C’est la problématique posée devant la 1ère chambre de la Cour de cassation dans un arrêt du 30 avril 2014.
Dans cet arrêt, une partie soulevait pour la première fois en cause d’appel la nullité du rapport d’expertise au motif, que la mesure d’instruction avait été réalisée en méconnaissance du principe de la contradiction.
La demande de nullité du rapport d’expertise a été déclarée irrecevable au motif que le demandeur à la nullité n’avait pas soulevé cette nullité devant le premier juge avant toute défense au fond.
Un pourvoi a été formé à l’encontre de cet arrêt.
La question posée à la Cour de cassation était de savoir si la demande de nullité d’une mesure d’instruction ne constituait pas une défense au fond et relevait pas conséquence de son régime juridique ?
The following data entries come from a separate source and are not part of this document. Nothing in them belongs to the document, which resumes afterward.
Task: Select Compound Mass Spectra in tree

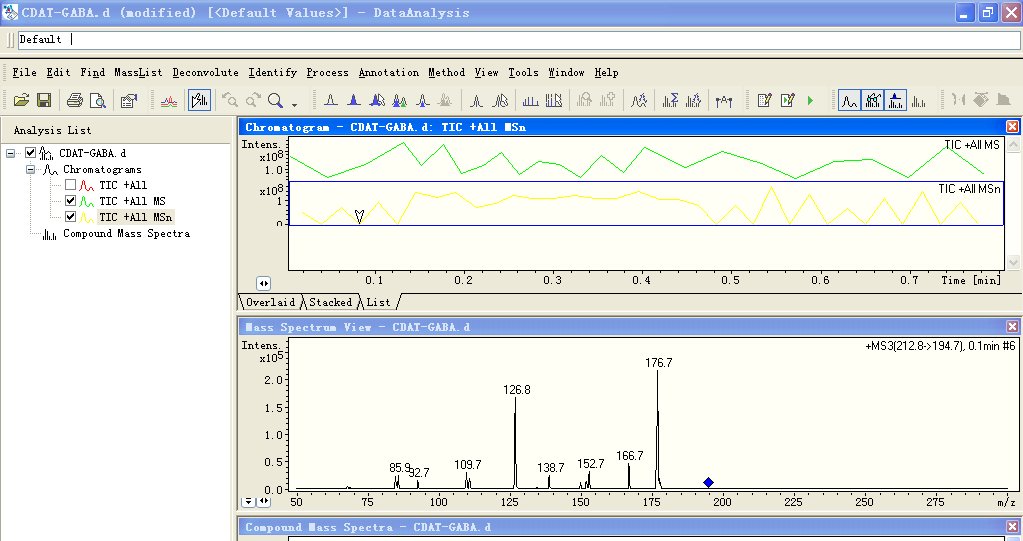Action: click(125, 233)
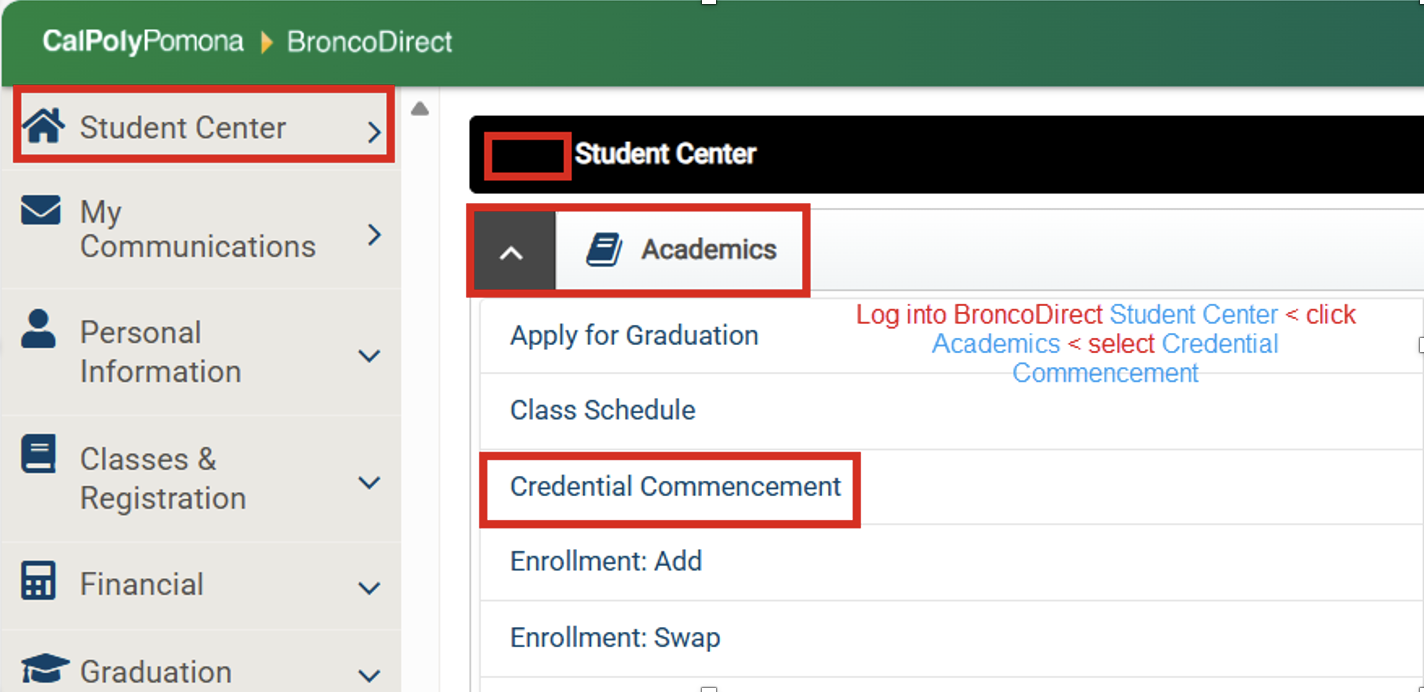The width and height of the screenshot is (1424, 692).
Task: Open the Class Schedule page
Action: click(602, 410)
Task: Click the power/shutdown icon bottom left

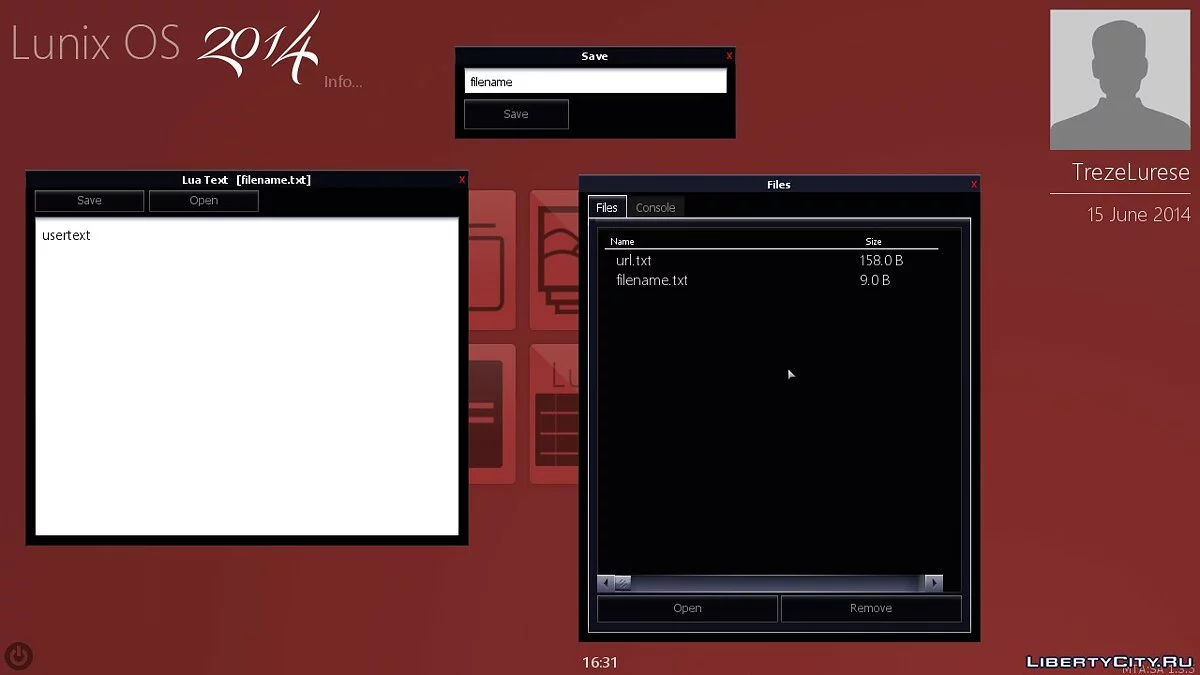Action: click(18, 655)
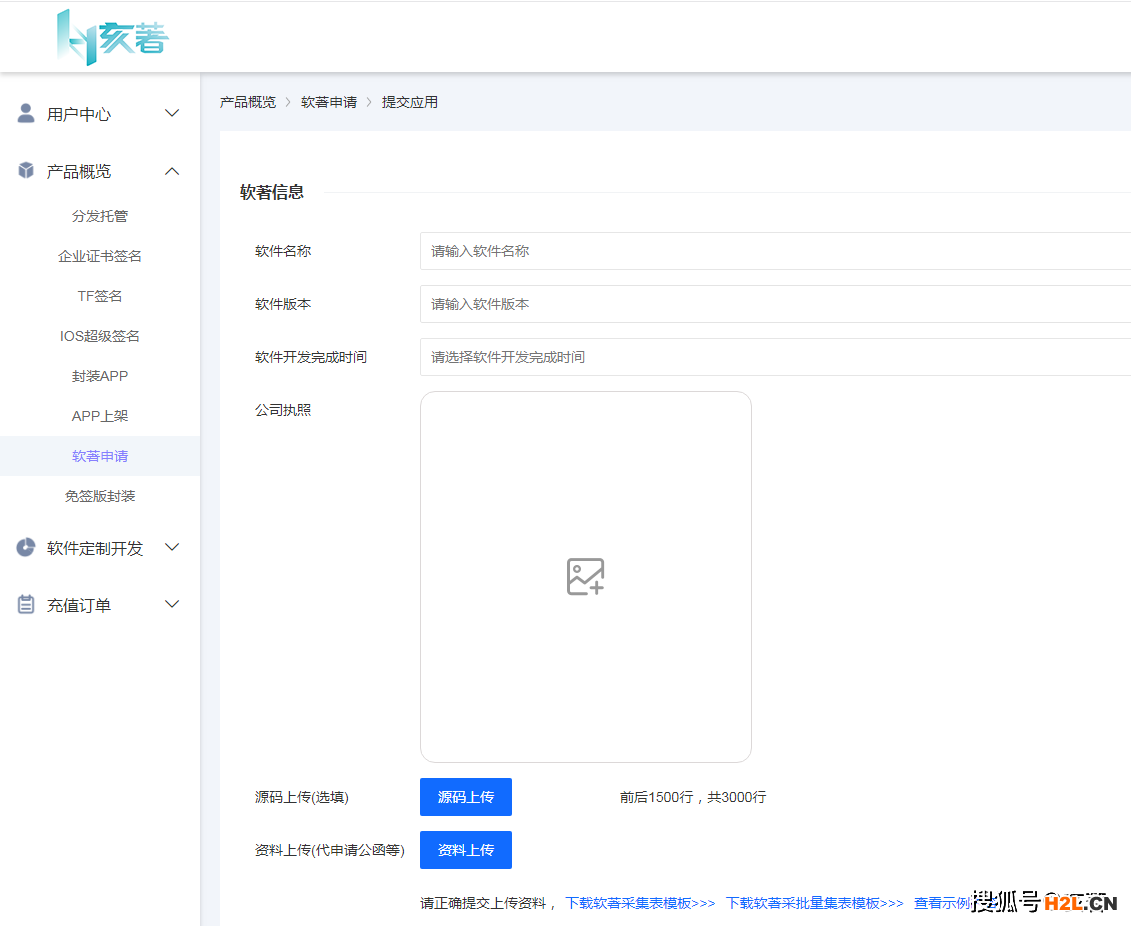This screenshot has width=1131, height=926.
Task: Click the 软件定制开发 pie chart icon
Action: click(x=26, y=547)
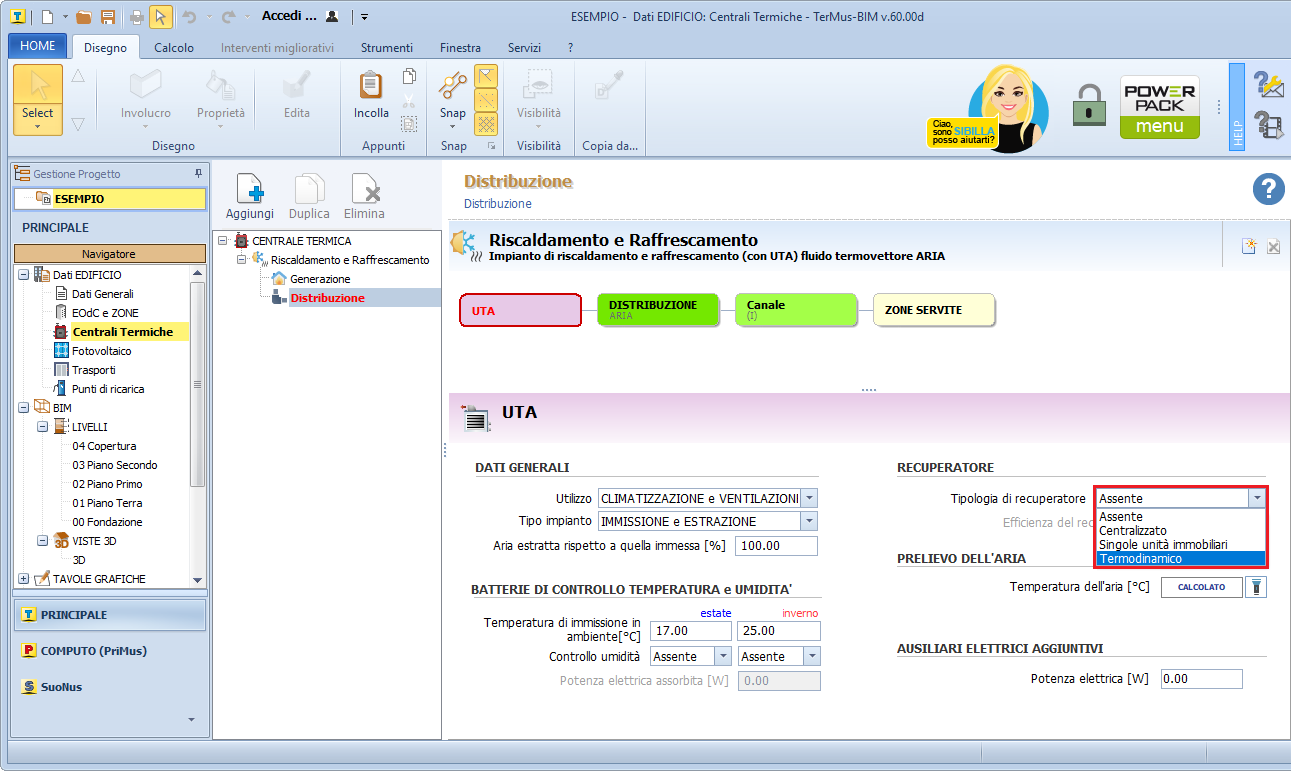The image size is (1291, 771).
Task: Open the Tipo impianto combo box
Action: pyautogui.click(x=810, y=521)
Dans l’arrêt qui nous est demandé de commenter, la Cour de cassation a rejeté le pourvoi au motif « que si la demande de nullité d’une expertise ne constitue pas une exception de procédure mais une défense au fond, elle demeure soumise en application de l’article 175 du Code de procédure civile aux dispositions qui régissent la nullité des actes de procédure ; que Mme X. ayant présenté des défenses au fond avant de soulever la nullité du rapport d’expertise, la cour d’appel a décidé à bon droit que la nullité était couverte »
Il résulte de ce qui précède que la nullité du rapport d’expertise constitue une défense au fond mais qui doit, à peine d’irrecevabilité être soulevée simultanément avec les autres exceptions de procédure et avant toute défense au fond ou fin de non-recevoir.
Cet arrêt confirme que même si la demande de nullité des mesures d’instruction constitue une défense au fond, elle relève du régime des nullités de procédure.
En réalité la question qui se pose est de savoir si la demande de nullité des mesures d’instruction n’est pas un moyen de défense « sui generis ».